Dataset entries:
________________

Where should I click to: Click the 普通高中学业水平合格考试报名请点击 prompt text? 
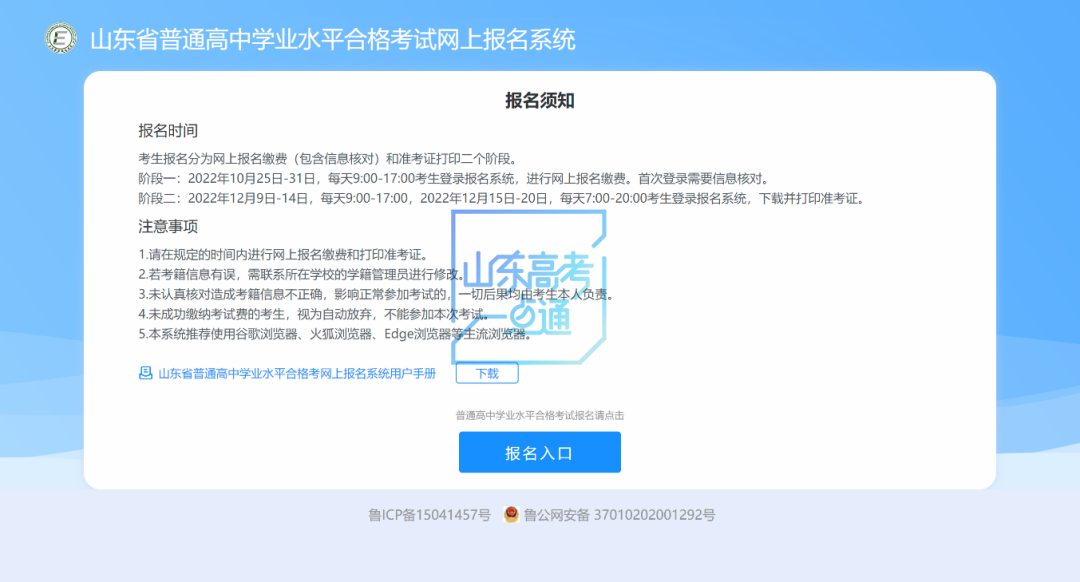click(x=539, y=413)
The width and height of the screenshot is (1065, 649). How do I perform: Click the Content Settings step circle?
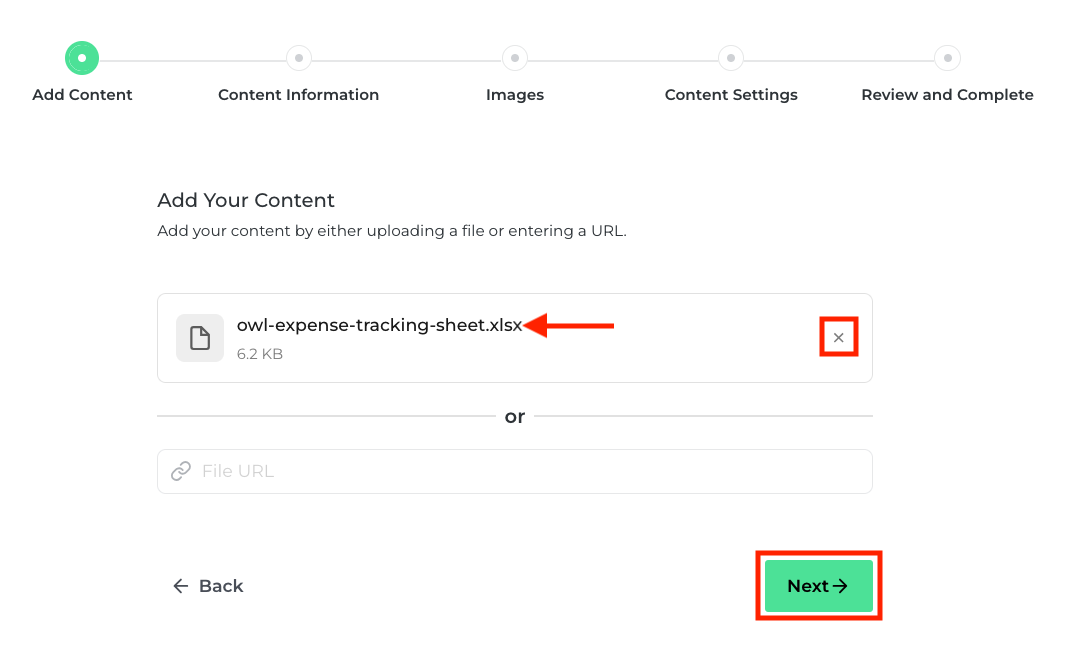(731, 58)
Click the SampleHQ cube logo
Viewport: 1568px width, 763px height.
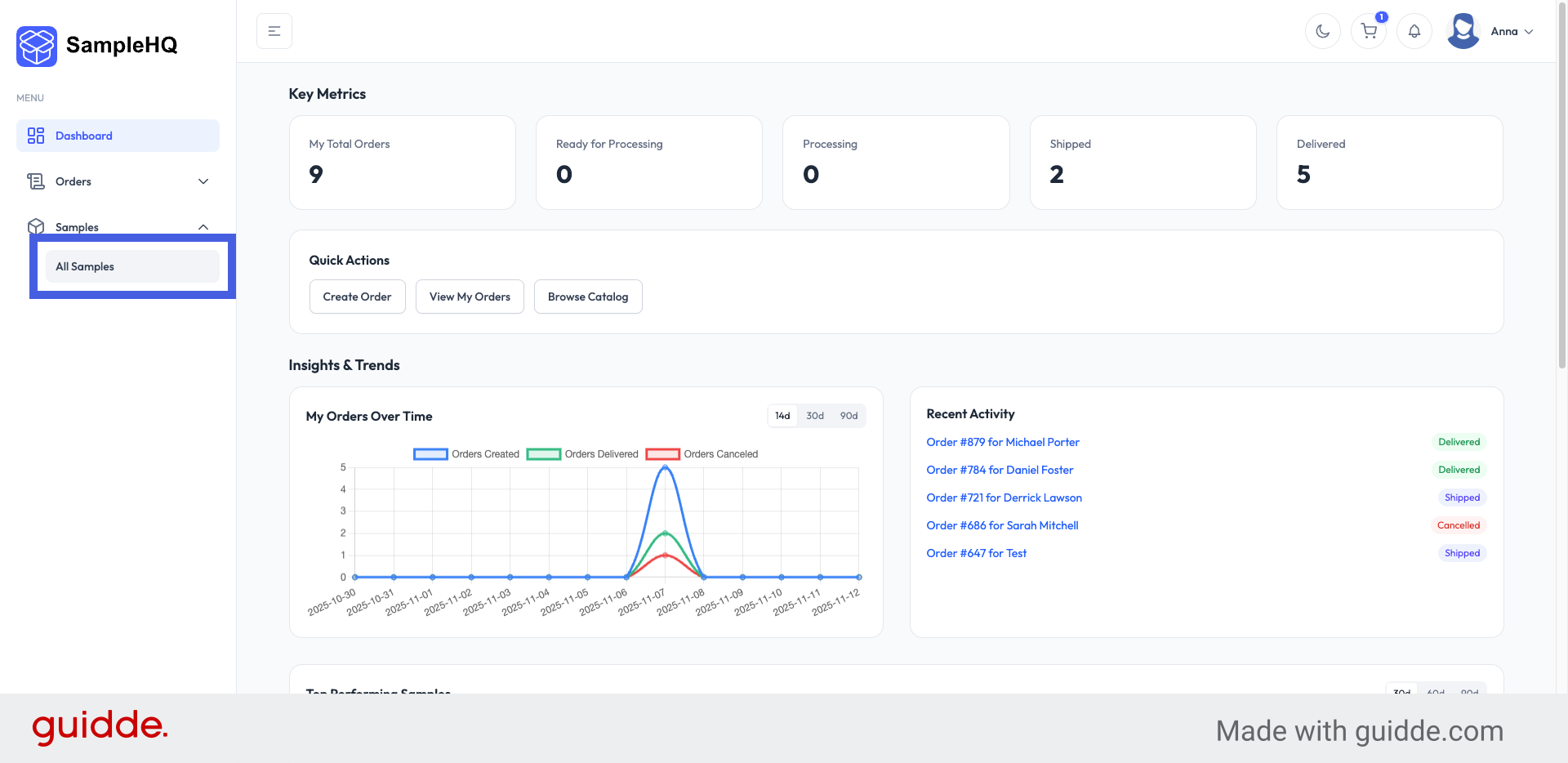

________________

Exercise brief>
In the copy, include no pictures; otherwise transcribe the entries exactly.

Answer section>
Where should I click to: Click the 普通高中学业水平合格考试报名请点击 prompt text? 
click(x=539, y=413)
The width and height of the screenshot is (1065, 649). How do I perform: Click the Content Settings step circle?
(731, 58)
Click the SampleHQ cube logo
Viewport: 1568px width, 763px height.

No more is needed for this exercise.